◆ CONSIGNES ◆
Veuillez poursuivre le texte sur l'anorexie mentale et les addictions à partir de sa dernière phrase.

◆ TEXTE SOURCE ◆

::::::

L’anorexie mentale est un trouble des conduites alimentaire touchant environ 0,6% de la population générale, et qui associe notamment une restriction des apports énergétiques par rapport aux besoins, une peur intense de prendre du poids ou de devenir gros(se) alors que le poids est inférieur à la normale, et une altération de la perception du poids ou de la forme de son propre corps (dysmorphophobie : perception d’être en surpoids ou obèse alors que cela n’est pas le cas).
Le caractère chronique de ce trouble (évolution dans la moitié des cas vers une forme chronique) et sa forte mortalité (environ 1% par an) en font un trouble redoutable, pour lequel les cliniciens et les chercheurs cherchent à essayer de mieux en appréhender les facteurs de vulnérabilité. Ceci permettrait en effet de développer des thérapeutiques innovantes pour ces patients.
Parmi les multiples causes de l’anorexie mentale, une piste de recherche intéressante consiste à comparer l’anorexie mentale aux addictions, et de chercher à utiliser dans ce champ des approches ayant démontré la preuve de leur efficacité dans les addictions.
Un des modèles neurobiologiques central dans la compréhension des addictions implique le système de récompense, dont les anomalies pourraient expliquer une variété de conduites addictives. Une des structures clés impliquée dans le système de la récompense est le système des ganglions de la base qui jouent un rôle dans la formation des habitudes (« habits », c’est à dire des comportements qui sont effectués sans que l’on en ait conscience, c’est à dire des comportements réalisés sans représentation du pourquoi on le fait) et de l’apprentissage en général (notamment vis à vis de récompenses). Un exemple classique de « habit » est le fumeur qui, dans une situation où il a l’habitude de fumer, va commencer à ouvrir son paquet et à fumer avant même d’avoir conscience de sa motivation ou non à fumer. Si leur contribution est bien démontrée dans le champ des addictions, leur participation à l’anorexie mentale reste à encore à éclaircir (il pourrait notamment exister des « habits » alimentaires ou liés à l’activité physique).

::::::

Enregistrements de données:
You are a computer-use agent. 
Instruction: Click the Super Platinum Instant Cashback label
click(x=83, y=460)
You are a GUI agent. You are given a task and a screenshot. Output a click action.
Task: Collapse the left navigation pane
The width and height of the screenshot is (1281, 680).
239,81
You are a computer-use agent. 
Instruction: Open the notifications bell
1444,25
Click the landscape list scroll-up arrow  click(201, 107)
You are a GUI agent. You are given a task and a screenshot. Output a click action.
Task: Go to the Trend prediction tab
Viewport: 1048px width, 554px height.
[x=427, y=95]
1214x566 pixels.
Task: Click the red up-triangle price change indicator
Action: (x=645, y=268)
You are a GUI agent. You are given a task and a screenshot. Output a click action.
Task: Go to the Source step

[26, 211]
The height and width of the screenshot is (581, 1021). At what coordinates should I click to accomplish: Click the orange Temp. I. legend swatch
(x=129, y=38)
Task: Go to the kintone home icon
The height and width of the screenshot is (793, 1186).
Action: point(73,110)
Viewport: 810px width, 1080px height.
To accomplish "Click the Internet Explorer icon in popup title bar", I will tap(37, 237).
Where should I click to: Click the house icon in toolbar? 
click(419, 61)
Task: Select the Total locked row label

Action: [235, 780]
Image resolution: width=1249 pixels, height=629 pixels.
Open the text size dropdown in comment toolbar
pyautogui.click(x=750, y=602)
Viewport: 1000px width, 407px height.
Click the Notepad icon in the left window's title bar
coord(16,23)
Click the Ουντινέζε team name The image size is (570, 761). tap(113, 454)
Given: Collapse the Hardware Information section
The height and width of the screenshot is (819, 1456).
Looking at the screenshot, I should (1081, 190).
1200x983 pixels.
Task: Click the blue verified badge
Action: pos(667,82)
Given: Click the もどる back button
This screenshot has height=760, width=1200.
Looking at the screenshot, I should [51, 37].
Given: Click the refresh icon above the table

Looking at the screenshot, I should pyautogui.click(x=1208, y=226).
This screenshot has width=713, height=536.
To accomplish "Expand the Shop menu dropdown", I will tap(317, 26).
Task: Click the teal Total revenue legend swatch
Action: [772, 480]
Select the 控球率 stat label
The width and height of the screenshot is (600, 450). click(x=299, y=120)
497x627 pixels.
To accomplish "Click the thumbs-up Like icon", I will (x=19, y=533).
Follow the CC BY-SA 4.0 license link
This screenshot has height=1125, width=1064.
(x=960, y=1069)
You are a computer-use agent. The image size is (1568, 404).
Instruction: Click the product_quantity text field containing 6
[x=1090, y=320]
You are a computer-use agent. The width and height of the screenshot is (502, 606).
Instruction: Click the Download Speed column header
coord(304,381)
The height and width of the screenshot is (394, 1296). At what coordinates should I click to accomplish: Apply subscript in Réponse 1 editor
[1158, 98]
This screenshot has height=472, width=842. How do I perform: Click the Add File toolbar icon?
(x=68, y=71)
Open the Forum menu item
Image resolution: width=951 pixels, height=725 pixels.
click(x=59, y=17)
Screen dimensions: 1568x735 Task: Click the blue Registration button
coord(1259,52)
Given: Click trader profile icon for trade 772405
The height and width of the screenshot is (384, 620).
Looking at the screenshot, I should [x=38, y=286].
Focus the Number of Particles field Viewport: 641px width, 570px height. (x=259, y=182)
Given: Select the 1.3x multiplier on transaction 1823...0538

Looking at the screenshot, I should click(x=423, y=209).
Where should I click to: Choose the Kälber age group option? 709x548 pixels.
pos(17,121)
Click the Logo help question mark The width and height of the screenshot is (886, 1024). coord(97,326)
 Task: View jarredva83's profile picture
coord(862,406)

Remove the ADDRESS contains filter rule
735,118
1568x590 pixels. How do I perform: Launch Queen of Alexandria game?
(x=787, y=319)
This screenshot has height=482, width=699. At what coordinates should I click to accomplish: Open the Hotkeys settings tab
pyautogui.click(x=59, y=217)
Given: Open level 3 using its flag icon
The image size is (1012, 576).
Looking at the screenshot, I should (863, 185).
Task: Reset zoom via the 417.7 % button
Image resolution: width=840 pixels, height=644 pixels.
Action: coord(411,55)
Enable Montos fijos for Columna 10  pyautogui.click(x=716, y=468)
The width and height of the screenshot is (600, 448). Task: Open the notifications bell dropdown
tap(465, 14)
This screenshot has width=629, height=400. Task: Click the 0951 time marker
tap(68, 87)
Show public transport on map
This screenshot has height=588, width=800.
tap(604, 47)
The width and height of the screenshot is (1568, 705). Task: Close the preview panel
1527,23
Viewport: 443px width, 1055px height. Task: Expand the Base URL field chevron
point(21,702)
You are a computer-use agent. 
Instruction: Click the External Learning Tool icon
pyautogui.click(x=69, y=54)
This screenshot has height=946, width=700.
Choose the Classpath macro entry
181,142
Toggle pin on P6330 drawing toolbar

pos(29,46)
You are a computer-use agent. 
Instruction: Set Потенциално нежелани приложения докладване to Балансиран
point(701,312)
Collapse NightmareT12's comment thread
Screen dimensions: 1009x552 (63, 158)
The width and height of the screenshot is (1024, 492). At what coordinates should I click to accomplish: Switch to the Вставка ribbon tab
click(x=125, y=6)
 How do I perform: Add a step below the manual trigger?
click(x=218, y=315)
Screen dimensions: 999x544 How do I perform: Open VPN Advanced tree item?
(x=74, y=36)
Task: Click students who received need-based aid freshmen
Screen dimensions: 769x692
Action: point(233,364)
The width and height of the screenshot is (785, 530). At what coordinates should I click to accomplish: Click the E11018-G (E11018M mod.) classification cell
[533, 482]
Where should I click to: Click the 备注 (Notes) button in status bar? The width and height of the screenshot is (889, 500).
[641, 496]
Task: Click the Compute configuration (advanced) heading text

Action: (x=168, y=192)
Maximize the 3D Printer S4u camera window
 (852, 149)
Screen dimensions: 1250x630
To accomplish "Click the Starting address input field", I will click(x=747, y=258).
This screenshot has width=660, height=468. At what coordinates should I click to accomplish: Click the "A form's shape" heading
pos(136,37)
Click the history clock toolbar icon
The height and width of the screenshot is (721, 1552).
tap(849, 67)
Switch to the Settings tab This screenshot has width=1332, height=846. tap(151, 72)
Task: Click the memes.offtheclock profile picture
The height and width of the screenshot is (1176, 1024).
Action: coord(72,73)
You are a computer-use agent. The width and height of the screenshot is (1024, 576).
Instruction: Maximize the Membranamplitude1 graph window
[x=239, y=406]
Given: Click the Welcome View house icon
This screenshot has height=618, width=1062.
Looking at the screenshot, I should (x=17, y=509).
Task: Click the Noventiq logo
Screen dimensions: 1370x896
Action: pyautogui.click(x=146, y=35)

::::::

◆ RÉPONSE ◆
L’objectif de cette recherche, dirigée par l’équipe de Kate Tchanturia du King’s College de Londres, était d’évaluer le volume et la forme de différentes structures constituant les ganglions de la base (ex. : noyau caudé, putamen, nucleus accumbens et globus pallidus) chez des personnes souffrant d’anorexie mentale, et de les comparer à des personnes sans anorexie mentale. Ils ont également étudié le lien entre l’anatomie de ces structures et l’intensité des symptômes d’anorexie mentale. Pour cela, ils ont utilisé des techniques d’imagerie (IRM 1,5 Teslas avec traitement des images) auprès de 46 patientes et 56 contrôles, avec une évaluation précise du comportement alimentaire.
Quels en sont les résultats ? Contrairement à ce qui était attendu, il n’a pas été démontré de modification du volume des ganglions de la base chez les patientes souffrant d’anorexie mentale. En revanche, il existait une modification de la forme de ces structures, avec une déformation vers l’intérieur du noyau caudé gauche, du nucleus accumbens droit et de la partie ventrale et interne des globus pallidus, ainsi qu’une déformation vers l’extérieur de la partie moyenne et postérieure du globus pallidus droit. Il n’y avait pas de corrélation entre ces altérations neuro-anatomiques et l’intensité des symptômes d’anorexie mentale, mais un Indice de Masse Corporelle plus faible était associé à des déformations du putamen.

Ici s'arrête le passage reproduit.